As explained before, according to the correlation calculation method of the first embodiment of the invention, since the adding result is outputted as one correlation value by adding three correlation values having different time locations, a strong correlation appears in the midpoint between the main arriving path and the long-delayed path in the case where the long-delayed path having a power equivalent to the one of the main arriving path exists. Consequently, the state can be prevented in which strong correlations appear at both of arriving time locations of the main arriving path and the long-delayed path, similarly as in the conventional method, and then jitter of the time synchronization can be restrained.

FIG. 2(a), (b) are views of conceptual diagrams of the correlation output signal S24 in FIG. 1. The above FIG. 2(a) is a view of comparison diagram between the conventional correlation output signal S10 of the case where only one path of the main arriving path is received and the output correlation signal S24 of the first embodiment of the present invention. In addition, the above FIG. 2(b) is a view of comparison diagram between the conventional correlation output signal S10 of the case where two paths of the main arriving path and the long-delayed path having the equivalent powers are received and the output correlation signal S24 of the first embodiment of the present invention.

As shown in FIG. 2(a), the correlation output signal S24 according to the first embodiment of the invention has the strongest correlation (the conventional maximum power P1-1, the maximum power P11 of the first embodiment) at the time location of the main arriving path in the case where only one path is received, similarly as in the conventional method, and then reliable receiving thereof becomes possible.

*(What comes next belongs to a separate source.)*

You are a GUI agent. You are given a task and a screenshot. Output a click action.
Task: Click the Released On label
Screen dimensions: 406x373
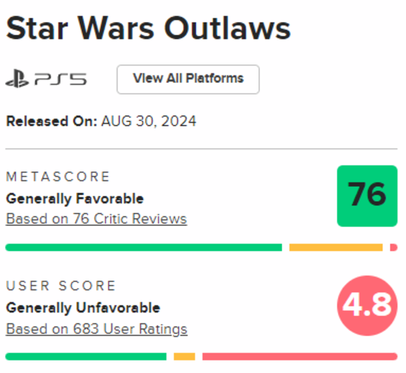tap(51, 121)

In addition, as shown FIG. 2(b), according to the first embodiment of the invention, each of the tracks of the correlation output signals S10, S24 has a table shape shorter than the long delay time having peaks located in the midpoint between the main arriving path and the long-delayed path in the case where two paths are received, similarly as in the conventional method. That is, strong correlations (the maximum power P1-1, P2-1) appear at each of the arriving time locations thereof, and then the tracks of the correlation output signal S10, S24 become table shape having two peaks located in the interval of the two-path delay time. In real communication according to the first embodiment of the invention, the height of the peaks varies by influences of the OFDM modulated signal waveform or the interference power component, similarly as in the conventional method, however, the time interval T11 between the peaks of the first embodiment is shorter than the time interval T1. Therefore, in the case where time synchronization of FFT input signal is done using the correlation output signal S24 of the first embodiment of the invention, the maximum correlation time location differential becomes smaller than in the case where the conventional correlation output signal S10 is used. Consequently, the time synchronization becomes stable and deterioration of receiving characteristics caused by ISI can be reduced.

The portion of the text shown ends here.